DE OPDRACHT: Zet het onderstaande artikel over de voorstellen van minister Muyters om meer niet-EU-buitenlanders naar Vlaanderen te halen voort na de laatste zin.
━━━━━ TEKSTFRAGMENT ━━━━━
Feedback
ella
Voorstellen van Muyters om meer niet-EU buitenlanders in Vlaanderen aan te trekken
Uit de wandelgangen van de overheid
Gepubliceerd op 15/06/2018

Net als in de andere Gewesten is het algemeen geweten dat Vlaamse werkgevers vaak hun vacatures niet of moeilijk ingevuld krijgen. Dit ondanks de inspanningen van de VDAB om de competenties van werkzoekenden te versterken en om werkzoekenden uit andere regio's aan te lokken of zelfs kandidaten op de Europese arbeidsmarkt te zoeken.

 

Toch is er nog altijd een mismatch op de Vlaamse arbeidsmarkt tussen het aanbod van (vaak ongeschoolde) arbeidskrachten en de vraag naar specifiek geschoolde arbeidskrachten.

 

Vlaamse Minister van Werk Muyters wil deze problemen verhelpen met nieuwe maatregelen om meer niet-EU buitenlanders naar hier te krijgen.

 

Vandaag is het uiteraard al mogelijk om een niet-EU onderdaan aan te trekken, maar toch ondervinden bedrijven nog te veel drempels om de juiste personen te vinden.
━━━━━ BRONGEGEVENS ━━━━━
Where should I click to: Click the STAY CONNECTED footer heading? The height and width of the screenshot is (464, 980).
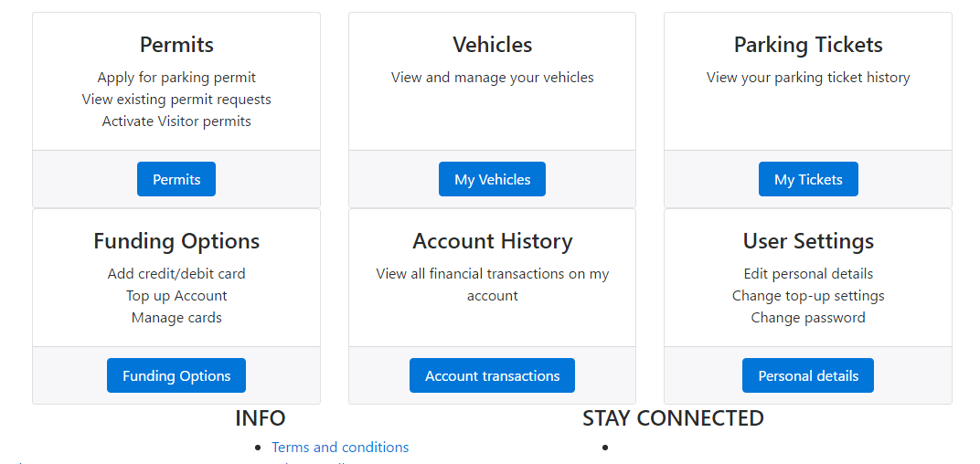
━━━━━
HET ANTWOORD:
Minister Muyters wil die drempels wegwerken zodat de arbeidsmigratie vlotter kan verlopen. 

 

Hij heeft de vijf volgende voorstellen:

  1. de duurtijd van een arbeidskaart kan tot 3 jaar lopen; momenteel is de arbeidskaart beperkt tot 1 jaar;

  2. het vereiste minimumjaarloon voor pas afgestudeerde hooggeschoolden zal lager zijn om een arbeidskaart voor hen te krijgen;

  3. er komt een nieuwe dynamische lijst van knelpuntberoepen voor middengeschoolde profielen. De niet-EU-onderdanen die over dergelijke kwalificaties beschikken, zullen gemakkelijker een arbeidskaart kunnen krijgen zonder dat er een arbeidsmarktonderzoek moet gebeuren;

  4. buitenlandse studenten en onderzoekers zullen aangemoedigd worden om een job te vinden wanneer ze hun studie of onderzoeksproject hier hebben afgerond. Als hun studie of onderzoek gedaan is, zullen ze langer in België mogen verblijven om naar een job te zoeken;

  5. de voorwaarden voor de toekenning van beroepskaarten aan buitenlandse zelfstandigen zullen verstrengd worden. Alleen diegenen die een toegevoegde waarde voor onze economie vormen, zouden voortaan een beroepskaart kunnen krijgen.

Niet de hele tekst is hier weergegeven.